Statistical and microbiome analyses were performed in R (version 4.2.2) using ggplot2 (3.4.0) for data visualization; phyloseq (1.22.3) for exploring microbiome profiles71; vegan (2.6–4) for computing alpha and beta-diversity indexes72; ggpubr (0.5.0) for means statistics comparisons; DESeq2 (1.38.1)73 for differential analysis of normalized count data between conditions74; and ComplexHeatmap (2.14.0) packages. All statistical tests used were two-sided. All statistical tests were followed by multiple-testing correction using the Benjamini–Hochberg method when testing more than two features. Data distribution was assumed to be normal, but if this was not the case, nonparametric testing or data transformation was applied.

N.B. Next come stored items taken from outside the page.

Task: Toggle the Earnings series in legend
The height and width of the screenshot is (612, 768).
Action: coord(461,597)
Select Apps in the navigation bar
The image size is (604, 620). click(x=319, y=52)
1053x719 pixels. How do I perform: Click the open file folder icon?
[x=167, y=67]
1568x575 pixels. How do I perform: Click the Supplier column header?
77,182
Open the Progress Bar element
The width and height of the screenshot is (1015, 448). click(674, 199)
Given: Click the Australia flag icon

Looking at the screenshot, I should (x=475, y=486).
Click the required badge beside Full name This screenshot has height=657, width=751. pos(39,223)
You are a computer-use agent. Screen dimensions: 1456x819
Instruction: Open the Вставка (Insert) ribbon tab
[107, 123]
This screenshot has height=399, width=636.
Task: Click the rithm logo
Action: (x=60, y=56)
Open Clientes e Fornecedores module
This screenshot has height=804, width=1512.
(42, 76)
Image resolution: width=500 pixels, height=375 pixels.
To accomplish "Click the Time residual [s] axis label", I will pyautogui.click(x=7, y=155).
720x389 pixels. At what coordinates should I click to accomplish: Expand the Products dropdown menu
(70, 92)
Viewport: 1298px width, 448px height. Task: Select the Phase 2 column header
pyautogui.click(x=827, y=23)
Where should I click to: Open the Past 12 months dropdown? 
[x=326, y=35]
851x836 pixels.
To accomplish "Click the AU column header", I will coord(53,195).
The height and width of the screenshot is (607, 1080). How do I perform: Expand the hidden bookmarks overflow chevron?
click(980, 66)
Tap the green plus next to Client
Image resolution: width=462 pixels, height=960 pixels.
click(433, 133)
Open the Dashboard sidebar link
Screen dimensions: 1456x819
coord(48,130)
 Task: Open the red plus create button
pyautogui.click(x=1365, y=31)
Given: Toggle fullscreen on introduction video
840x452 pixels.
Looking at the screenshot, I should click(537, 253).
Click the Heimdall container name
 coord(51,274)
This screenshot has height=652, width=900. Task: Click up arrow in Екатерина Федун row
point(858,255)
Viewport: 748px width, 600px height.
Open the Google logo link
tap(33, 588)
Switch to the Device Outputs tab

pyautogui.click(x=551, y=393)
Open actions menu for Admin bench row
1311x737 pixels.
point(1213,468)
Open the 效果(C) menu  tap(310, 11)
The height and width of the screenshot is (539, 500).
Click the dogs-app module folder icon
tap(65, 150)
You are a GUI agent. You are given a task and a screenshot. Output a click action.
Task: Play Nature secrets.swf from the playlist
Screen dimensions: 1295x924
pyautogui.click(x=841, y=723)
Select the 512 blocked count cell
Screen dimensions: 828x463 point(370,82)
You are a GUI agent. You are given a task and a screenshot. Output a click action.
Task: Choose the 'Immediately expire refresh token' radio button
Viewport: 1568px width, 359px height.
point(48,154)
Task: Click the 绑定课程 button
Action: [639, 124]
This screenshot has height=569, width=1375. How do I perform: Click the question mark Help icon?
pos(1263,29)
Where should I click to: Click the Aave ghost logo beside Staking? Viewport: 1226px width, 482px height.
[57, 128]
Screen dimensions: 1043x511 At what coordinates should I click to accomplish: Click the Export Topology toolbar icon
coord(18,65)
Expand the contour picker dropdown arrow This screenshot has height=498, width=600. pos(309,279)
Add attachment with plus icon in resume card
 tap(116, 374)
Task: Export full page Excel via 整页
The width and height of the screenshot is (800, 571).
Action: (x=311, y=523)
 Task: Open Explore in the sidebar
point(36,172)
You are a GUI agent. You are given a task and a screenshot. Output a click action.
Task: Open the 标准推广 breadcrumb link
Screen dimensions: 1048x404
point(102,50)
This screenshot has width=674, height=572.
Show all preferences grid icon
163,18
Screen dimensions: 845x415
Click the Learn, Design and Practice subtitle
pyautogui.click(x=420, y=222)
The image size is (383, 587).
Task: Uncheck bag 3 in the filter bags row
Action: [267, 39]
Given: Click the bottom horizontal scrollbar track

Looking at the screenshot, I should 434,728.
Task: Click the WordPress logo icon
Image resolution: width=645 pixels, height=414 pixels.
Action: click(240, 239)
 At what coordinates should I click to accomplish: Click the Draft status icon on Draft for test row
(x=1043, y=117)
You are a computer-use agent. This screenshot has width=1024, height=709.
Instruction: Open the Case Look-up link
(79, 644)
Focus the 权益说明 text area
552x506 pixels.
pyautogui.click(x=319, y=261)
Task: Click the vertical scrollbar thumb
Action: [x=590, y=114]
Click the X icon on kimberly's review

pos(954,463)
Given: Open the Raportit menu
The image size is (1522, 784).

Statistics and reproducibility

Statistical analysis was carried out using the GraphPad Prism Software version 8.0.2. Tests were significant when p < 0.05. Data are expressed as mean ± SEM. Sample sizes for experiments were determined based on sample sizes used in similar experiments reported previously in the literature. The statistical test used for each comparison is described in the figure legends. The normality distribution of the data was confirmed using D’Agostino-Pearson, Shapiro-Wilk, and Kolmogorov-Smirnov test. When comparing two unpaired groups, data were analyzed by two-tailed Student’s t-test (parametric) or a two-tailed Mann-Whitney U test (nonparametric). When two paired groups, data were analyzed by Wilcoxon matched-pairs signed-rank test, two-tailed. When comparing three or more groups, data were analyzed by One-way ANOVA/Bonferroni, Kruskal–Wallis/Dunn’s tests, or 2-way ANOVA with Tukey post hoc were used to analyze data appropriately. Fisher’s LS post hoc tests were run when applicable to identify differences among groups. Pearson’s correlation coefficient was used to analyze the correlation graphs.

Reporting summary

Further information on research design is available in the Nature Portfolio Reporting Summary linked to this article.